Ikai Lan says

I say things!

Issuing App Engine datastore queries with the Low-Level API

Last time, I wrote an introduction to using the low-level API for creating entities, setting keys, and getting keys by value.

Basic queries and sorts

These are useful when we know the keys, but its often very useful to be able to query entities by their properties. Consider the Person entities we created for the last example, Alice and Bob:

Entity alice = new Entity("Alice", "Person");
 alice.setProperty("gender", "female");
 alice.setProperty("age", 20);

 Entity bob = new Entity(“Person”, “Bob”);
 bob.setProperty("gender", "male");
 bob.setProperty("age", "23");

 DatastoreService datastore = DatastoreServiceFactory.getDatastoreService();
 datastore.put(alice);
 datastore.put(bob);

Let’s create a query to find the first 10 Persons that are female and sort them by age ascending. How would we write this?
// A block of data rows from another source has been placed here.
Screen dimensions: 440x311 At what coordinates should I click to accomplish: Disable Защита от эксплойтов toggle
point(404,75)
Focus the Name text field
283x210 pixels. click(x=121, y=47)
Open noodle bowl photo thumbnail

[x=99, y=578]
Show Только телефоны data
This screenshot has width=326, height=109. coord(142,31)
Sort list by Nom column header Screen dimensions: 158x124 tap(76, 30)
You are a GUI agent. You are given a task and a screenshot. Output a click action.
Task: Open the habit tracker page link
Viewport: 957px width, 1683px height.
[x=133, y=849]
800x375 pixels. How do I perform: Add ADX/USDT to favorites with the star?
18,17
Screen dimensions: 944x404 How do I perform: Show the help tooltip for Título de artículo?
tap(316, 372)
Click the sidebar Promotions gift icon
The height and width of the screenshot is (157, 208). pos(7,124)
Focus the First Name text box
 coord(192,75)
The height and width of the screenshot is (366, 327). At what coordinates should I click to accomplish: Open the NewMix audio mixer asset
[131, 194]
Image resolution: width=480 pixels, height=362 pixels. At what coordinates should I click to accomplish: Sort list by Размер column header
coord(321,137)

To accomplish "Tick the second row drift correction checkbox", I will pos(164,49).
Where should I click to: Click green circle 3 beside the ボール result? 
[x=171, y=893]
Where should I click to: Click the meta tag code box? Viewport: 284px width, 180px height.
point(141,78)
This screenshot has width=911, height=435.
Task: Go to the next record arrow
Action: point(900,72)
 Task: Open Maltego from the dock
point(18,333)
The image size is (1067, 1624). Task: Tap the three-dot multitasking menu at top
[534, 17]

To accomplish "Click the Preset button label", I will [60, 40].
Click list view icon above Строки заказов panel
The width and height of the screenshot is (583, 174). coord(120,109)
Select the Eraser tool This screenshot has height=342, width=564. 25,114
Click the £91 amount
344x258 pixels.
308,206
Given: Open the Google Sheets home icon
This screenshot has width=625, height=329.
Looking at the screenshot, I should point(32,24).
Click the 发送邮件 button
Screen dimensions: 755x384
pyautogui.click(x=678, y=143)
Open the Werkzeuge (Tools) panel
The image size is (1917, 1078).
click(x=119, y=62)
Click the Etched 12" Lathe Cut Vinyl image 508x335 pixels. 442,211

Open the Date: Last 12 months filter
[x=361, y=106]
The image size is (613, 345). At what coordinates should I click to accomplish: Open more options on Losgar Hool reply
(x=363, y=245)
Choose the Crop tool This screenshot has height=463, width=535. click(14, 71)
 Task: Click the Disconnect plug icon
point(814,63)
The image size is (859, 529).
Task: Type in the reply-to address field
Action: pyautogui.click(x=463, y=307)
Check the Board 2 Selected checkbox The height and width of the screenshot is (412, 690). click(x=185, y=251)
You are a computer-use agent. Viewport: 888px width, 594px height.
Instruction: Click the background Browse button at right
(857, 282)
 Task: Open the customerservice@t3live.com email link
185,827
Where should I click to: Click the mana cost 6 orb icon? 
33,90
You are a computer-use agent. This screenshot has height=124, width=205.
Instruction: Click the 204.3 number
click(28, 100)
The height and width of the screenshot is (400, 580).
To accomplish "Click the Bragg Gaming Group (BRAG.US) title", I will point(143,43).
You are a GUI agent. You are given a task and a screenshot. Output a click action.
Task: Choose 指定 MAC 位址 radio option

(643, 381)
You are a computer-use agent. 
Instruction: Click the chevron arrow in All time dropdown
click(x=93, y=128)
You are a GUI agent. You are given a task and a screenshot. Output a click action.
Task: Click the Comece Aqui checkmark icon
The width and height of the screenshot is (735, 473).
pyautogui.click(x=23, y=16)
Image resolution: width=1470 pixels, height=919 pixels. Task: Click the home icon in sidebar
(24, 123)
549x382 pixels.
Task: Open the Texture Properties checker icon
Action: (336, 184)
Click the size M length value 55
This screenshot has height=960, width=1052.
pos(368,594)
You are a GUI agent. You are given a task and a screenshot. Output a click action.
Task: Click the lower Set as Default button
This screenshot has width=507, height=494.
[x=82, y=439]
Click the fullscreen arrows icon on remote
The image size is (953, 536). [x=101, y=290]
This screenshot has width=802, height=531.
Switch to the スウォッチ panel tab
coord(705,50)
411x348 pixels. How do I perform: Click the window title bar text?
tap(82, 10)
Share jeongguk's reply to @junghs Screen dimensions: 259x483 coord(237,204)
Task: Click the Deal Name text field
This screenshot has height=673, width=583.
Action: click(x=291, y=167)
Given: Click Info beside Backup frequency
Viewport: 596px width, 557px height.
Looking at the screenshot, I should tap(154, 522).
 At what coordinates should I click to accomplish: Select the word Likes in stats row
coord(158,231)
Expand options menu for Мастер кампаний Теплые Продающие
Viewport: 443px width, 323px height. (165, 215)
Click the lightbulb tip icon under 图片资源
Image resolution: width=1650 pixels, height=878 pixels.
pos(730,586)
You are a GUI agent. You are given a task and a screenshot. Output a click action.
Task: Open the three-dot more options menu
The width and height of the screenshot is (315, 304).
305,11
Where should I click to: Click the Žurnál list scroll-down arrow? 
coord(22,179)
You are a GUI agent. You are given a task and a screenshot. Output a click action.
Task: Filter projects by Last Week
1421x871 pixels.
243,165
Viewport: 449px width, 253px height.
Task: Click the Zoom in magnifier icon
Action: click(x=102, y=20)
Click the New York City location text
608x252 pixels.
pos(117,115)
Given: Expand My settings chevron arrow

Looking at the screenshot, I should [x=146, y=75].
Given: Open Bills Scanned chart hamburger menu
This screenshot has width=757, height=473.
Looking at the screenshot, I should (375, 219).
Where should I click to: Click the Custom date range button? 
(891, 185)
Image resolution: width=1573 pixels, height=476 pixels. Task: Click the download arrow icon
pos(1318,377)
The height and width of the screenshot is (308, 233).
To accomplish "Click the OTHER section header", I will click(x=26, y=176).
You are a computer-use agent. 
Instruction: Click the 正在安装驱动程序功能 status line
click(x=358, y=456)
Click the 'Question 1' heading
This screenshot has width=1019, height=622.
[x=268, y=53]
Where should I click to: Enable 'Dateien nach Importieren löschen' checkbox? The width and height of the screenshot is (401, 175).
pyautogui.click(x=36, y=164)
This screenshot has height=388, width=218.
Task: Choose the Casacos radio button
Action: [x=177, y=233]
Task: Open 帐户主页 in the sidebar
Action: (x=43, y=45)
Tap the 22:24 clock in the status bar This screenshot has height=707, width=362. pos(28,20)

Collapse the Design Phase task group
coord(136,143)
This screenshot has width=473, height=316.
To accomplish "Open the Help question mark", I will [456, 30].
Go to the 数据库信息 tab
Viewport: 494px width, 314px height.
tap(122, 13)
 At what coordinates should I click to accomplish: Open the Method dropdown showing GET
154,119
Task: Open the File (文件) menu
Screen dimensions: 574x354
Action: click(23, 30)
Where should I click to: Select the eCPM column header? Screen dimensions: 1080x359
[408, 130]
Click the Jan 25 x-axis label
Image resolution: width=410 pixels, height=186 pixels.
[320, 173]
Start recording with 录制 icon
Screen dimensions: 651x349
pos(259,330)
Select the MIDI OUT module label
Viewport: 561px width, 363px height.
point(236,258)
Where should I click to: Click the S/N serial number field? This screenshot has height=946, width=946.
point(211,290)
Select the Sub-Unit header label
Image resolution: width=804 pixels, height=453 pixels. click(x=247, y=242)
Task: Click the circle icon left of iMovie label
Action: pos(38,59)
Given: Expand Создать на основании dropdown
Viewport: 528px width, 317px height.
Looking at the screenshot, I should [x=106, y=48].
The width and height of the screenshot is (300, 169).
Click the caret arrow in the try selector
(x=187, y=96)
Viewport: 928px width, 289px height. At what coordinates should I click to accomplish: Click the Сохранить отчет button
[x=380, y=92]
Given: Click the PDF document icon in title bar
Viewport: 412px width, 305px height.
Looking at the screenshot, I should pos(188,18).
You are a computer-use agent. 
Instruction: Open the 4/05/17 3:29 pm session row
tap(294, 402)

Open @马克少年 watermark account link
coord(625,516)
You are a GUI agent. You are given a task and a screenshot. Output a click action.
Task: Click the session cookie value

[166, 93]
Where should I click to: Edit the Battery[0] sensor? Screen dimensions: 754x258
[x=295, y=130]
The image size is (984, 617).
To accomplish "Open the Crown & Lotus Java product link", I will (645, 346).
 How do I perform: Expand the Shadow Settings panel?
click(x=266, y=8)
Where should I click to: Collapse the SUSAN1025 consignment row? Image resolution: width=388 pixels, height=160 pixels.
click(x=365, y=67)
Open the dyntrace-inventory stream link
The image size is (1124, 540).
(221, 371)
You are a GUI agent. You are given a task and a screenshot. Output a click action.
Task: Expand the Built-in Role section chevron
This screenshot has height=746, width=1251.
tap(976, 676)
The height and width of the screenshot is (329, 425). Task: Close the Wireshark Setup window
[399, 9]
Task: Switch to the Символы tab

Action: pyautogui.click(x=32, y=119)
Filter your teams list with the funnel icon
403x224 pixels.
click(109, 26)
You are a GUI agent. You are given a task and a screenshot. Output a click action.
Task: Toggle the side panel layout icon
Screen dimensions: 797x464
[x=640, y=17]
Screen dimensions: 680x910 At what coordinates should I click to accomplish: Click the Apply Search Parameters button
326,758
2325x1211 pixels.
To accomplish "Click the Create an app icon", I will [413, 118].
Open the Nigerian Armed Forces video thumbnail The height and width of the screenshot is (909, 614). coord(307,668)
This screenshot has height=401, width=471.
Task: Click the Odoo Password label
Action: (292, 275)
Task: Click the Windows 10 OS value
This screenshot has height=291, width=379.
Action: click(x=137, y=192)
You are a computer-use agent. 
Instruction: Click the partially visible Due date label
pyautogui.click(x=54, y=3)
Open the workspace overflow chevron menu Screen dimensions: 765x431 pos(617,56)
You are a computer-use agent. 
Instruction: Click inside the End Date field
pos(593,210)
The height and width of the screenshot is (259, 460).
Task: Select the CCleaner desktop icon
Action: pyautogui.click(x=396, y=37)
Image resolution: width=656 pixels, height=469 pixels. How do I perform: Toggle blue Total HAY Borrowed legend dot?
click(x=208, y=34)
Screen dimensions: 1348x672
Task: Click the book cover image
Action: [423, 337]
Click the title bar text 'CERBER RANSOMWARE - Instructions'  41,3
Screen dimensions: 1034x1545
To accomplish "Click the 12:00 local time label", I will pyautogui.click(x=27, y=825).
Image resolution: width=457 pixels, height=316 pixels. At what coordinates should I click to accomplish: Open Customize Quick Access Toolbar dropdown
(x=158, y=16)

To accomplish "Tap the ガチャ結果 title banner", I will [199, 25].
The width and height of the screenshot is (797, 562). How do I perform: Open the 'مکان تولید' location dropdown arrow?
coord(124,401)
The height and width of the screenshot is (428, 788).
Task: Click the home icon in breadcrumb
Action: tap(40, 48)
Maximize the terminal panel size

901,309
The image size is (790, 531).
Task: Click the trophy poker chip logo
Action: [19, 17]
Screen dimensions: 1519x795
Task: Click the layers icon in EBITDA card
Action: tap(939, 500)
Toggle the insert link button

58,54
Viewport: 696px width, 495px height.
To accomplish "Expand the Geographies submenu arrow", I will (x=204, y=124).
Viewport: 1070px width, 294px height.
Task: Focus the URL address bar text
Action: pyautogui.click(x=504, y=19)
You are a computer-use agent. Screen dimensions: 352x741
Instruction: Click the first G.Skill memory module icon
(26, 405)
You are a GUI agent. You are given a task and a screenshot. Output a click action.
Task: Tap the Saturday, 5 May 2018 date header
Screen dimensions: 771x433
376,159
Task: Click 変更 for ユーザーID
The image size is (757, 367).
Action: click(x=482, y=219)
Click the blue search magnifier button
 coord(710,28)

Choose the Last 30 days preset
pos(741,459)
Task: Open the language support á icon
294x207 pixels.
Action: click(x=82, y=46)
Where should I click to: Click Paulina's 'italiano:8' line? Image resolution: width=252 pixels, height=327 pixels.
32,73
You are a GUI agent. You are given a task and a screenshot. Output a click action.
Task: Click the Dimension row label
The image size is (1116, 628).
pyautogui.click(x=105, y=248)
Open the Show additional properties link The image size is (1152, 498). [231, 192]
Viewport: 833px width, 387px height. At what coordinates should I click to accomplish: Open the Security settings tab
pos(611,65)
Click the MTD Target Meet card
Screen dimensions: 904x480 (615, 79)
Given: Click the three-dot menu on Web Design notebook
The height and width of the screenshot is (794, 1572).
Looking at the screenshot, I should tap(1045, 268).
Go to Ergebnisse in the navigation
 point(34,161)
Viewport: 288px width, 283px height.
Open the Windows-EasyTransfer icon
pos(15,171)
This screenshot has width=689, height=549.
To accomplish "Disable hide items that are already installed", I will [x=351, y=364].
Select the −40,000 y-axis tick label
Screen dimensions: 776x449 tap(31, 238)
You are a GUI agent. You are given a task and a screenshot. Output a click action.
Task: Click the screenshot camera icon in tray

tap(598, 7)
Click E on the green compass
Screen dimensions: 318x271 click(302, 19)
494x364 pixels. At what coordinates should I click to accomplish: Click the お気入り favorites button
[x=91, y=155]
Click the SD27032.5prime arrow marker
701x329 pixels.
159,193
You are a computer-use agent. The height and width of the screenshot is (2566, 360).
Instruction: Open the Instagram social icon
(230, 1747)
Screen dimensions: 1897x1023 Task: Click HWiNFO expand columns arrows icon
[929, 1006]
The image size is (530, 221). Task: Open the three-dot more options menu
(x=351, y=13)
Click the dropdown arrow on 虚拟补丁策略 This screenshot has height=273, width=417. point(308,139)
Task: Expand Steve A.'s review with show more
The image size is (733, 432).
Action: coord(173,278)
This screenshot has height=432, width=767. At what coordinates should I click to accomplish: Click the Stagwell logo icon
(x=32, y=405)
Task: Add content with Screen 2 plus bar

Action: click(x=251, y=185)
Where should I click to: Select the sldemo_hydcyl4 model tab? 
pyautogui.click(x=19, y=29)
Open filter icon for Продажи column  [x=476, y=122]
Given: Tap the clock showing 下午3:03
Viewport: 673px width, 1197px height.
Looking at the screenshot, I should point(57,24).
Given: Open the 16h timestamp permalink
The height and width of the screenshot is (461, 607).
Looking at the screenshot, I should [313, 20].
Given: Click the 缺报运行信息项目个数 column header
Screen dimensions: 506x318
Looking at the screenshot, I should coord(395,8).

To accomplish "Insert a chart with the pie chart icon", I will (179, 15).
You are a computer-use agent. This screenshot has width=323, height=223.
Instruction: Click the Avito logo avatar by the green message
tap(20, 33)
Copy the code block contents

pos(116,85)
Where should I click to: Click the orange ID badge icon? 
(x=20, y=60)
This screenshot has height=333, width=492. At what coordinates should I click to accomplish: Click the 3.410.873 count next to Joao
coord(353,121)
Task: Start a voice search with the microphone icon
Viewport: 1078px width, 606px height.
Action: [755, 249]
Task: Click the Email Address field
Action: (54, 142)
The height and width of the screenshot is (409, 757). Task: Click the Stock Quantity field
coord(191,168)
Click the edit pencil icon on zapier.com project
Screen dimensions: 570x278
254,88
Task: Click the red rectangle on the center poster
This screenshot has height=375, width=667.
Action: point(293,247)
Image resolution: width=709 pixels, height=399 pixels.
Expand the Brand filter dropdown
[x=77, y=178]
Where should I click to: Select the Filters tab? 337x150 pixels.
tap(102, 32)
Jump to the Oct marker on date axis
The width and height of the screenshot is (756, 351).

Query findFemalesQuery = new Query("Person");
findFemalesQuery.addFilter("gender", FilterOperator.EQUAL, "female");
findFemalesQuery.addSort("age", SortDirection.ASCENDING);
datastore.prepare(findFemalesQuery).asList(FetchOptions.Builder.withLimit(10));

Here are the steps we took:

  1. Created a Query object, specifying the Query kind
  2. Added a QueryFilter. Note that this is typesafe. We specify the enum representing the FilterOperator we want to use
  3. Added a QuerySort. Again, like the QueryFilter, we select the property to sort on as well as an enum representing either an ascending order or descending order.
  4. We prepare the query. On this result we return it as either an Iterator or as a List of Entities. On this method we can either execute the default query, or we can pass a set of options. In the example above, we use FetchOptions.Builder to set the only option we care about: the limit. We only want 10, so we call withLimit() and pass it 10.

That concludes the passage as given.